“On vit longtemps avec la menace” : Matthieu Lartot atteint d’un cancer, il se confie sur son amputation

Publié le 9 août 2023 à 8:28
ABACA
Après avoir subi une amputation en juin dernier à cause d'un cancer au genou, Matthieu Lartot donne de ses nouvelles alors qu'il se prépare à commenter les matchs de la Coupe du monde de rugby pour France Télévisions.

Matthieu Lartot est actuellement engagé dans les préparatifs intensifs de la Coupe du monde de rugby, dont le coup d’envoi sera donné le 8 septembre. Malgré la rechute de son cancer au genou, qui a entraîné une amputation de sa jambe droite le 16 juin dernier, le journaliste de France Télévisions s’apprête à quitter prochainement son centre de rééducation pour reprendre son rôle de commentateur. 

Le journaliste a confié dans les colonnes du Point qu’il “ne se considère pas encore à l’abri”. Son cancer, qui s’est déclenché la première fois alors qu’il était jeune adulte, peut en effet faire un “retour sournois”. 

“Je vais encore être sous étroite surveillance pendant cinq ans", confie le journaliste. “Cet acte chirurgical lourd était une question de survie pour moi. Il m’a permis de me débarrasser d’une maladie que je subis depuis l’adolescence et les médecins et moi nous sommes donné le maximum de chances pour l’éradiquer définitivement”, explique ce papa de deux grands enfants. 

Cette amputation, Matthieu Lartot s’y préparait depuis longtemps, comme il l’explique : “à la différence d’accidentés de la route, qui se réveillent un matin sans un de leurs membres, je m’étais mentalement préparé, pendant vingt-cinq ans, à vivre ça un jour. Ma jambe était abîmée, raide, et l’amputation était, depuis longtemps, une éventualité”. 

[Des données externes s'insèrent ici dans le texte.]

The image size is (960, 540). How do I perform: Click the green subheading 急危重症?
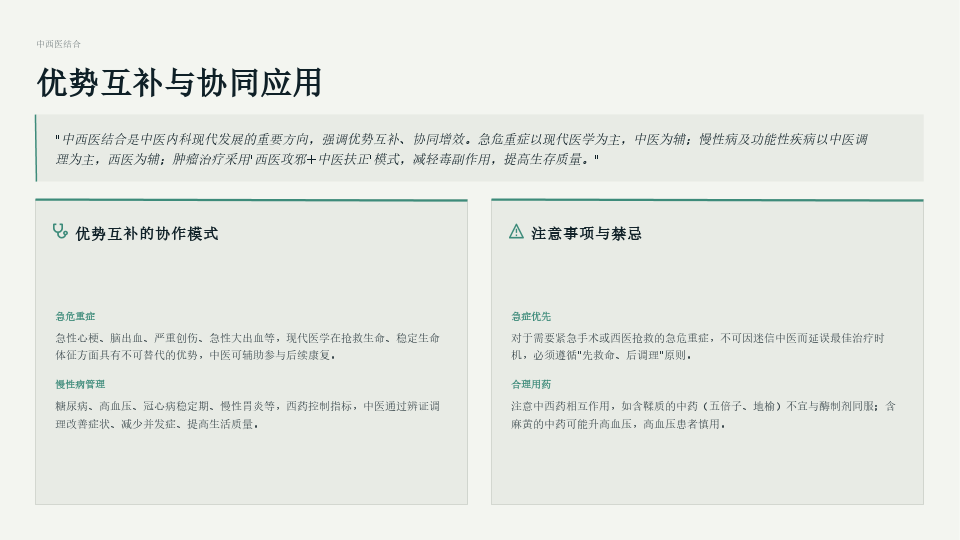[75, 317]
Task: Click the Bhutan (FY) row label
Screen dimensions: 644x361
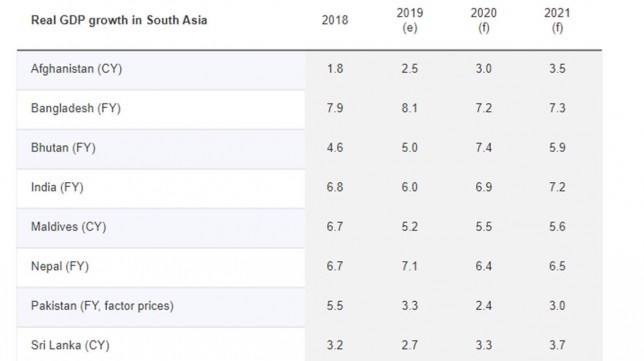Action: tap(63, 147)
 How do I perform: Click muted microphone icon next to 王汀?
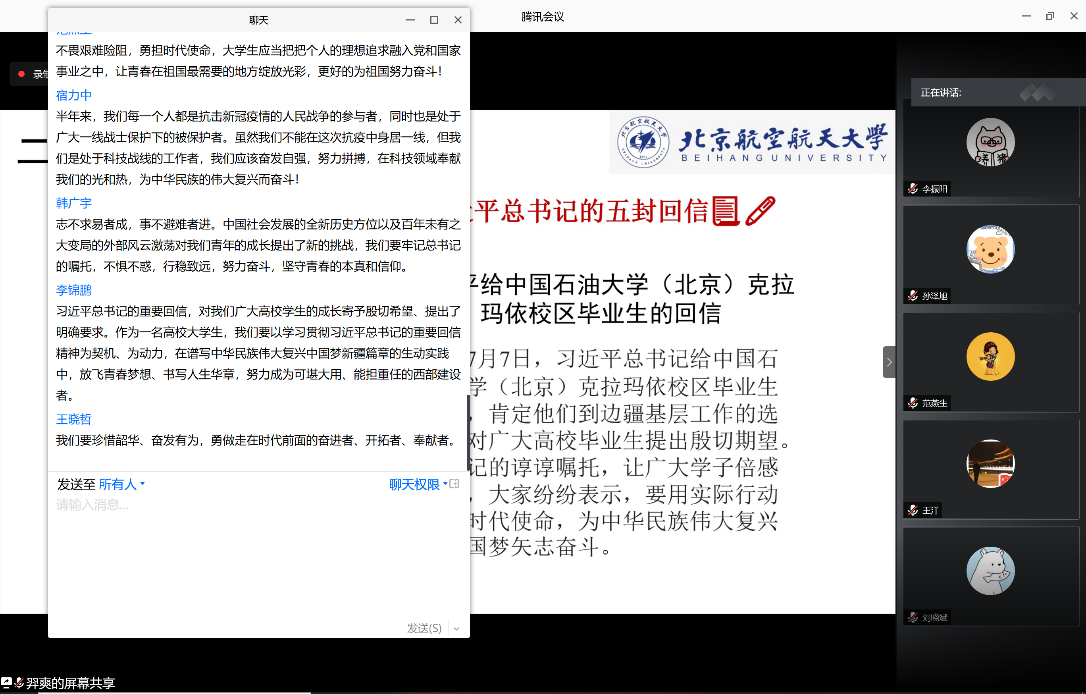click(x=912, y=510)
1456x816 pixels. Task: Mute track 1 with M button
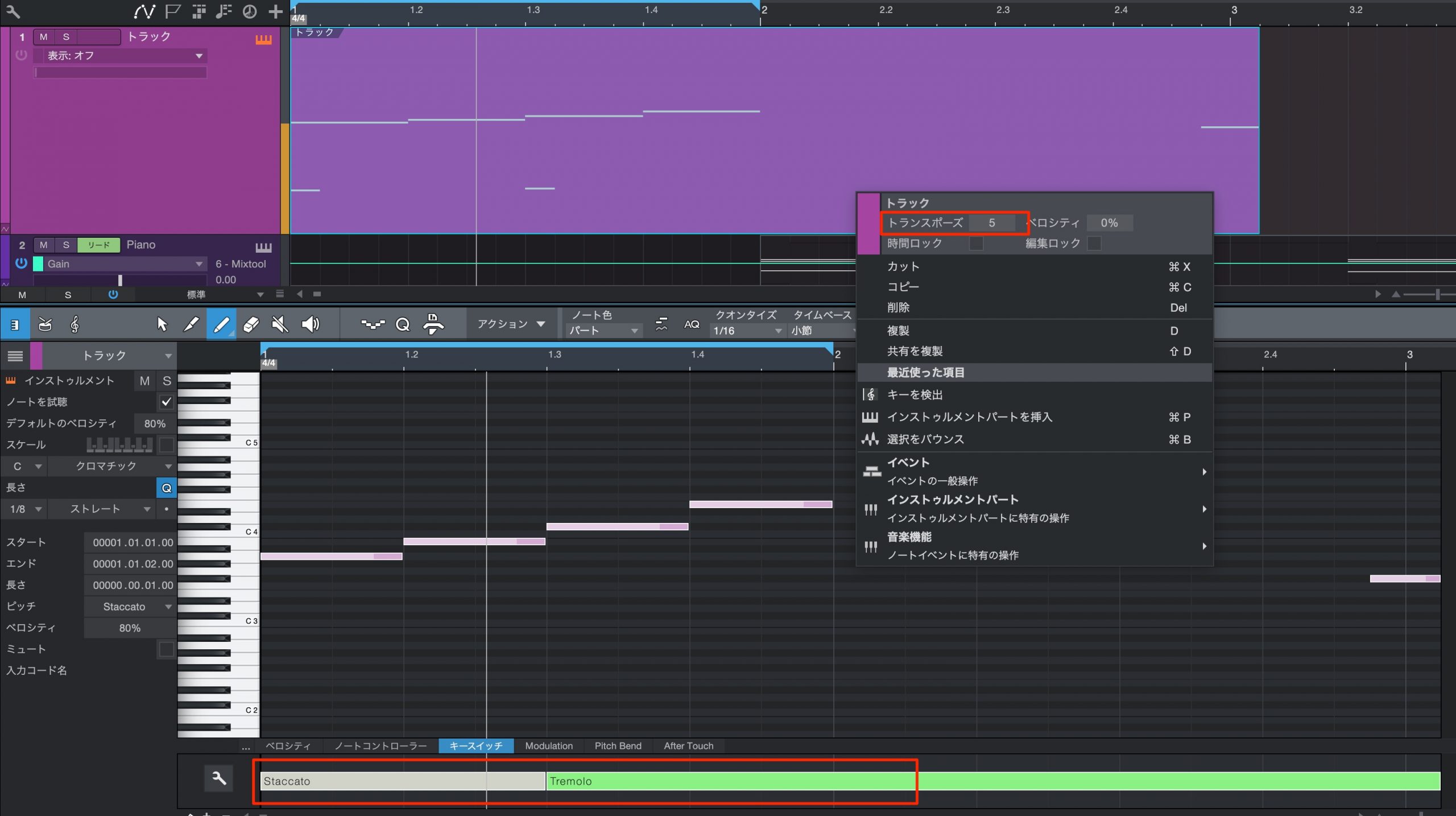[43, 37]
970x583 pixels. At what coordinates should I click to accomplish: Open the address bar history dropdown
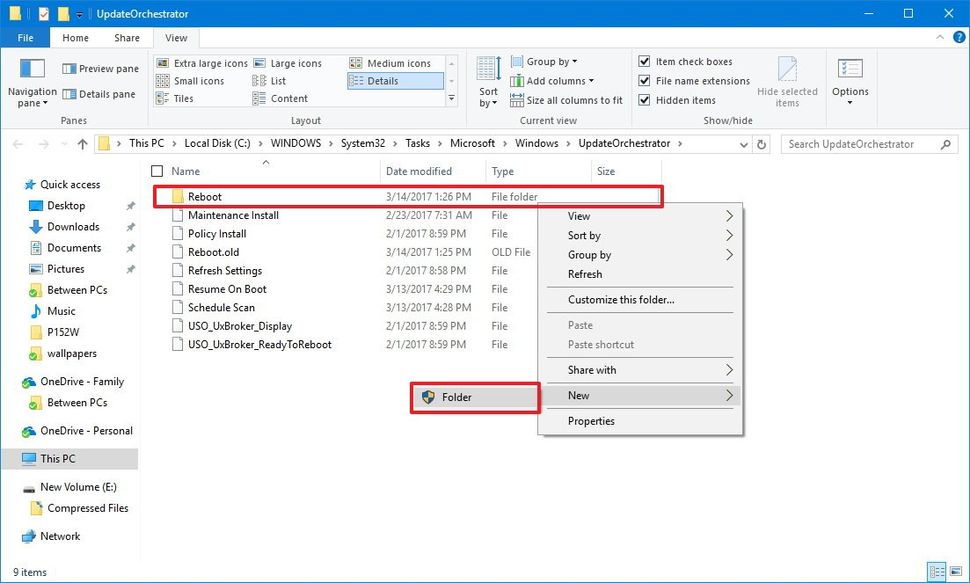743,143
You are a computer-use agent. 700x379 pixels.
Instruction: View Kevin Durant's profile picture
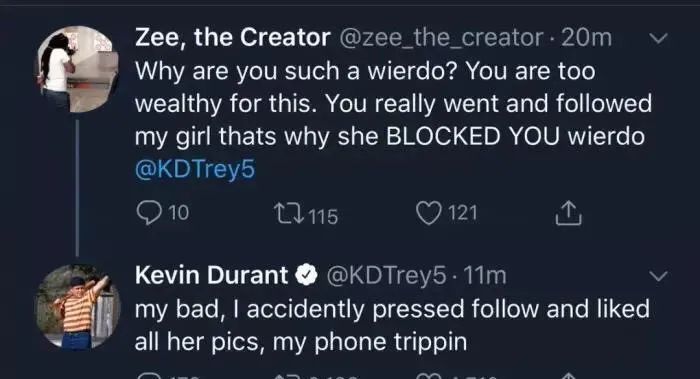77,307
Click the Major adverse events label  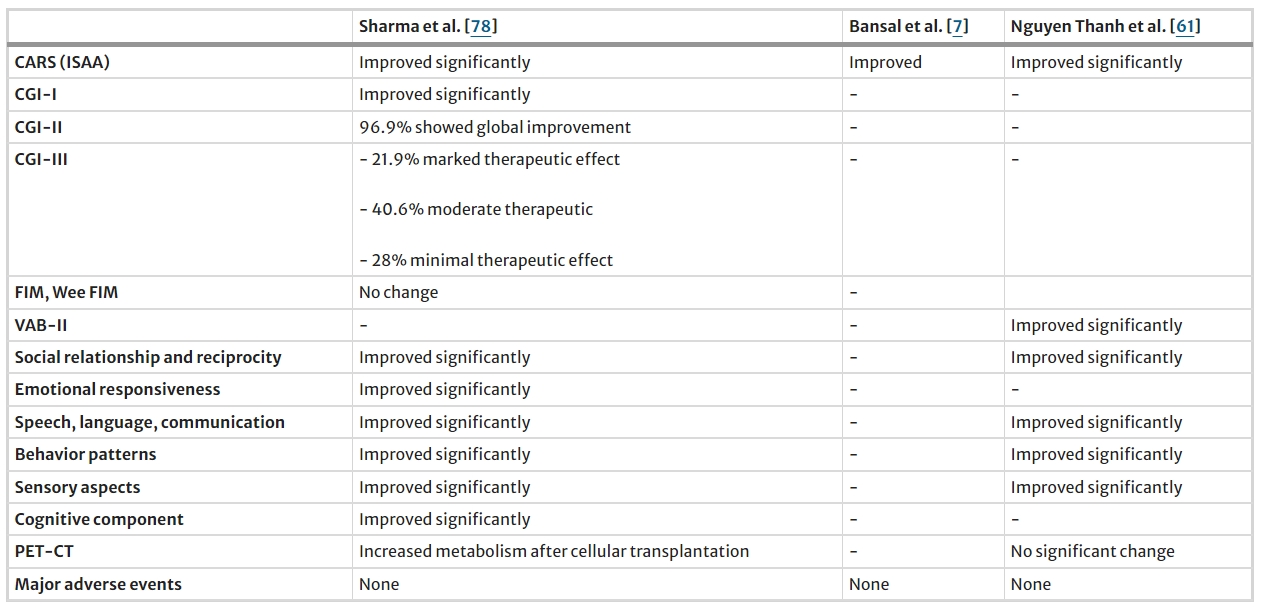coord(98,584)
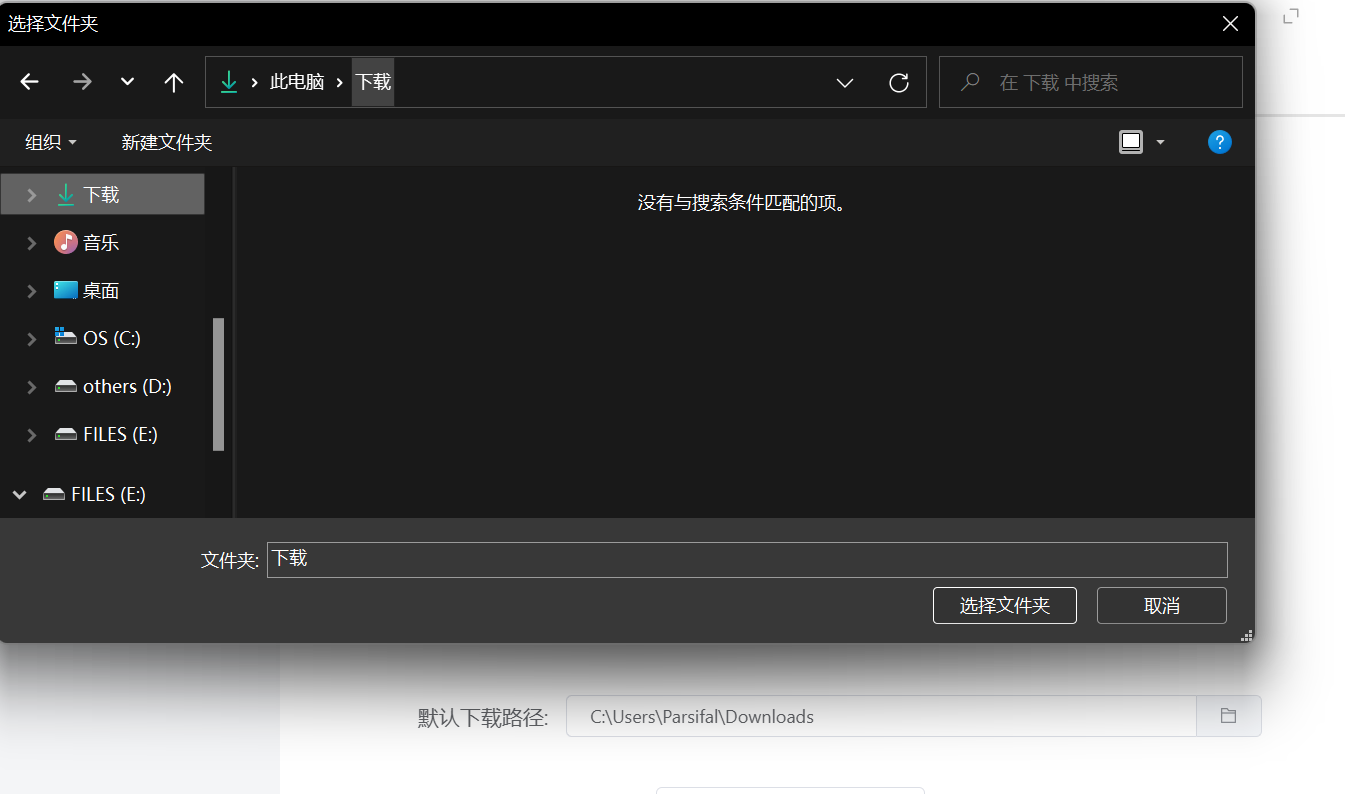This screenshot has width=1350, height=794.
Task: Open recent locations chevron beside forward arrow
Action: click(126, 81)
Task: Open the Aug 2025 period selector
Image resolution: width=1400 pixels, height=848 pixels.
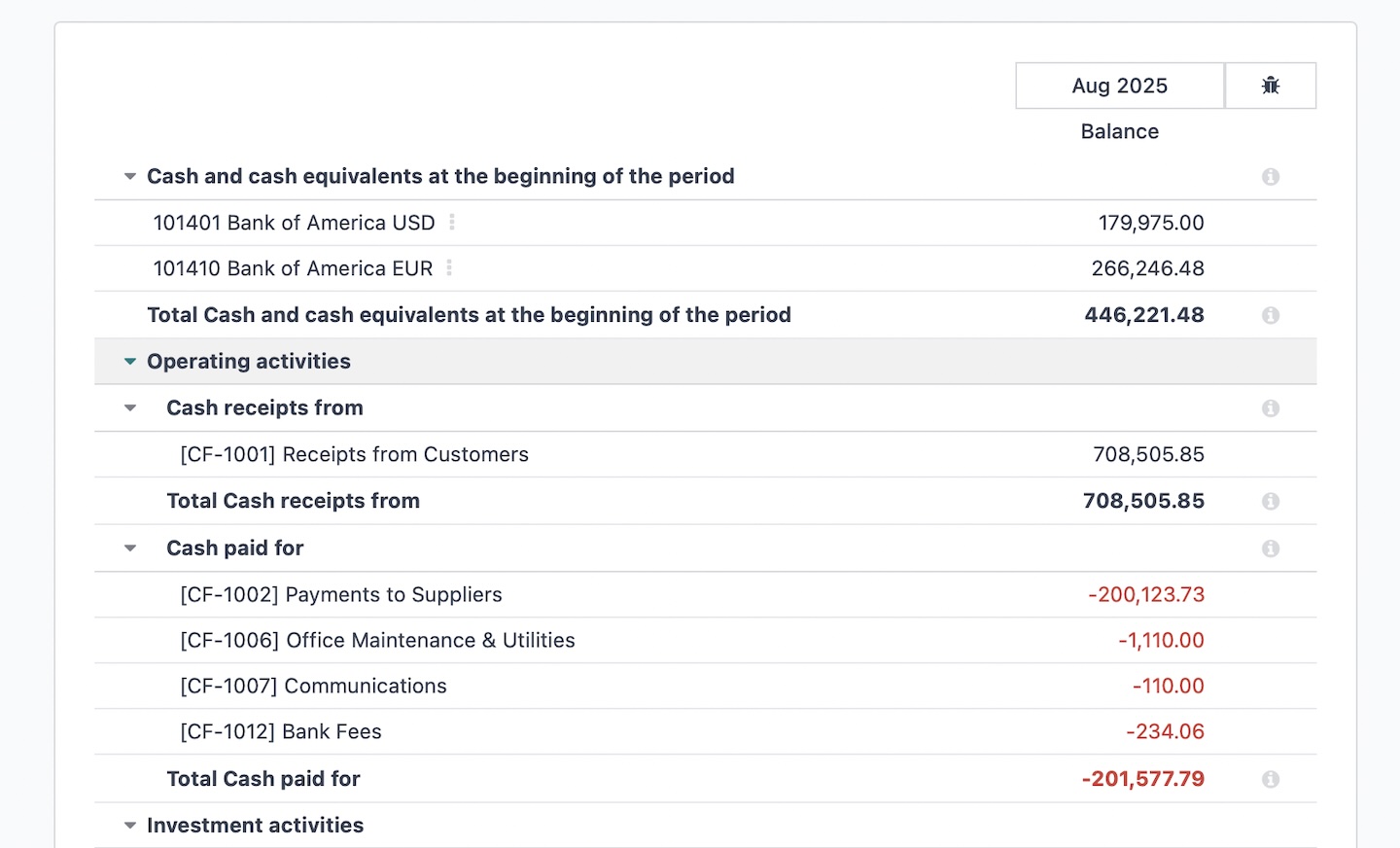Action: tap(1119, 86)
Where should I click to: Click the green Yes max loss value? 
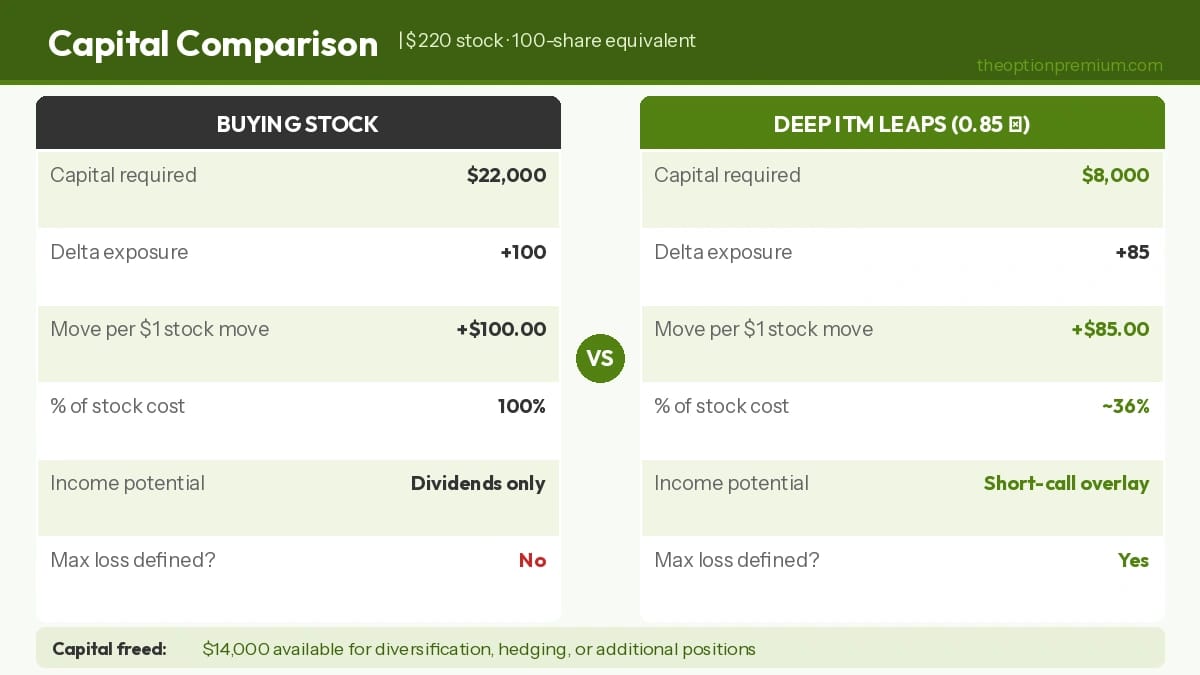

En véritable battant, Matthieu Lartot a fait d’énormes progrès pour réapprendre à marcher. Il confie : “On se refait une santé physique (kiné, gainage, cardio), car l’appareillage l’exige. Puis on nous réapprend à marcher, comme à des enfants, avec ce prolongement d’un corps qui n’est pas le nôtre et qu’il faut s’approprier pour retrouver une mobilité et une autonomie. Ma chance a été que mes deux cures de chimiothérapie ont contenu puis fait régresser la tumeur et permis de gagner quelques précieux centimètres, lors de l’opération”. 

S’il a décidé de médiatiser sa maladie et son combat, c’est pour montrer qu’il “n’y a pas de honte à être malade”. Mathieu Lartot a reçu beaucoup de soutien quite à ses posts sur les réseaux sociaux. “Beaucoup me remercient d’en parler, s’identifient, puisent de la force dans mes propos. Et c’est vertueux ! Si je peux aider ces personnes, l’élan de bienveillance et de solidarité que je reçois en retour m’aide aussi, au quotidien”, confie-t-il. 

Positif et bienveillant, Matthieu Lartot espère que son “retour à l’antenne” puisse “montrer que si le cancer plonge dans un monde parallèle – jalonné d’examens médicaux, d’angoisses et de lourds traitements –, il est aussi possible que les choses se passent bien”.